Patches that touch toolbin\pdfinflt.ps [plus another file]:

(F) Dicts forgotten on the o-stack.
    Details: comment #14
    Patch:
      - initially attachment #1499 [details] (from comment #14)
      - "consecutive" patch in attachment #2547 [details] (from comment #24)
        as Bug687796-r7114-to-r7114F.diff.txt

(E) Miscellaneous.
    Details: comment #7
    Patch:
      - initially attachment #1462 [details] (from comment #7)
      - "consecutive" patch in attachment #2547 [details] (from comment #24)
        as Bug687796-r7114F-to-r7114FE.diff.txt

(A) Ability to inflate (and decrypt) encrypted files.
    Details: comment #8
    Patch:
      - initially attachment #1498 [details] (from comment #13)
      - "consecutive" patch in attachment #2547 [details] (from comment #24)
        as Bug687796-r7114FE-to-r7114FEA.diff.txt


Patches that fix bugs in the PDF loader:

(C) Bug #688152 "'Undefined in get' and extra trailer keys with 
    pdfwrite.ps and PDF1.5+"
    Details: bug #688152
    Patch: attachment #1652 [details] (from bug #688152 comment #4)

(G) Bug #688282 "Xref-streams ignored in hybrid-ref PDFs"
    Details: bug #688282
    Patch: attachment #1650 [details] (from bug #688282 comment #1)

(I) Incorrect use of "BXlevel"
    Details: comment #25 point (I)
    Patch:
      - "consecutive" patch in attachment #2548 [details] (from comment #25)
        as Bug687796-r7114-to-r7114I.diff.txt


Patches that improve PDF loader's behaviour when given incorrect PDFs:

(J) [Better] error recovery in the PDF loader
    Details: comment #25 point (J)
    Patch:
      - "consecutive" patch in attachment #2548 [details] (from comment #25)
        as Bug687796-r7114I-to-r7114IJ.diff.txt

(H) Bug #688283 "'trailer' without 'startxref'"
    Details: bug #688283
    Patch:
      - initially attachment #1651 [details] (from bug #688283 comment #1)
        note: a pach commited in the meantime created a conflict;
              see bug #688283 comment #2.
      - "consecutive" patch in attachment #2548 [details] (from comment #25)
        as Bug687796-r7114IJ-to-r7114IJH.diff.txt


Patches that are already committed:

(B) Bug #688149.

(D) Bug #688150.
Comment 27 Ken Sharp 2013-06-11 08:43:11 UTC
This is a very elderly bug that has recently fallen to me.

My first inclination is that we should no longer support pdfinflt.ps, if customers need this functionality I think we should suggest they use MuPDF for it.

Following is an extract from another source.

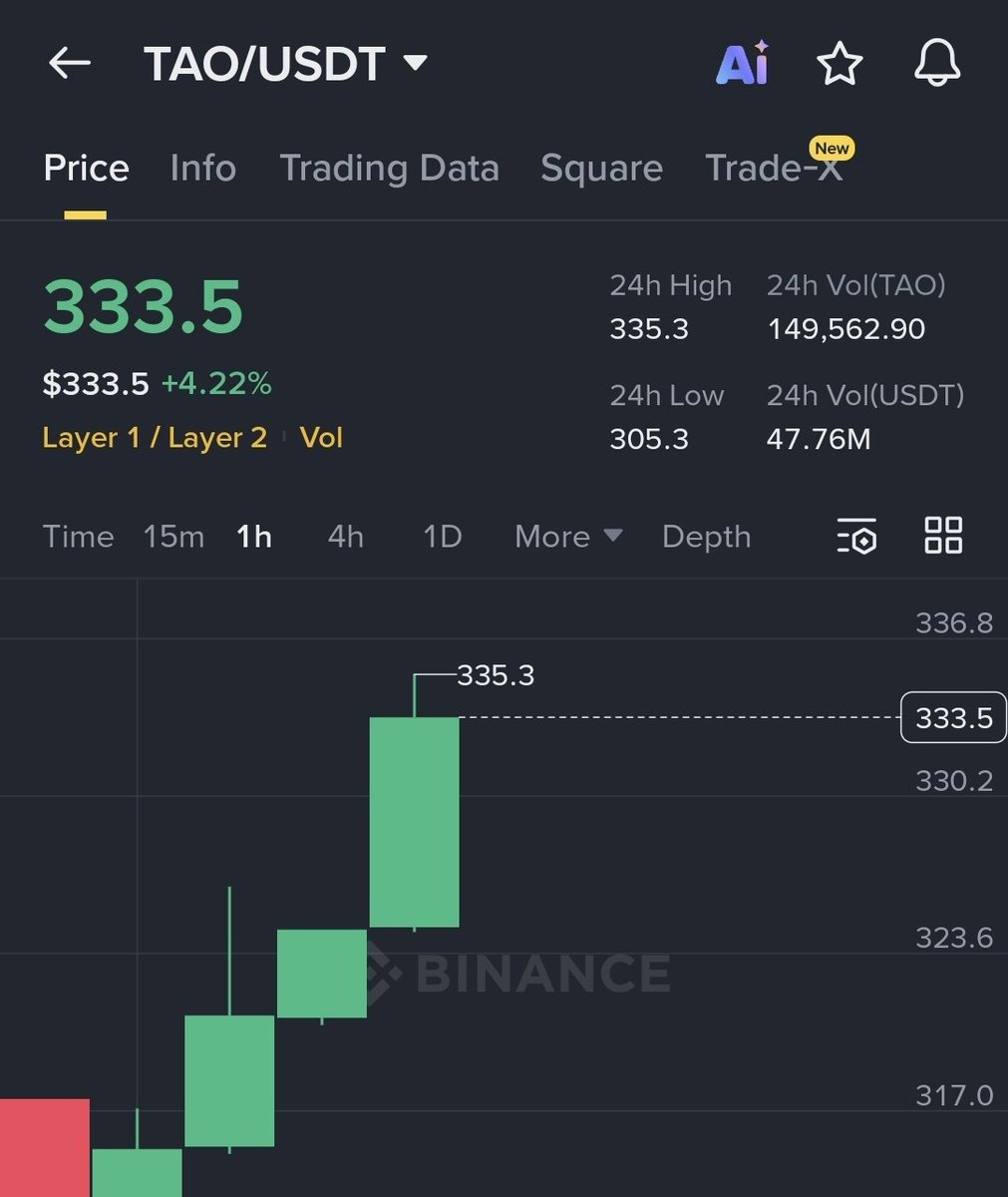This screenshot has width=1008, height=1197.
Task: Open price alerts with the bell icon
Action: 935,62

A number of other issues are 'probably' resolved one way of another over the last 7 or 8 years. For example the PDF interpreter now does a lot more towards ignoring errors (and not triggering the rebuild case).

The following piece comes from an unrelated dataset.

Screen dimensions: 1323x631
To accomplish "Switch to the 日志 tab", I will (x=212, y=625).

But, I feel bad that SaGS has done a lot of work on this for no reward. Some of his patches have already been adopted and so for me the right way to deal with this is to close the bug and give SaGS the bounty for it. I will bring this up at the IRC meeting tonight.
Comment 28 Ken Sharp 2013-06-11 16:34:39 UTC
Discussed on IRC and the consensus agrees with me. We would prefer to deliver this functionality using MuPDF in the future.

SaGS we would like you to collect the bounty on this bug, I suspect you know how to proceed on that, please contact one of us if not, or follow up here.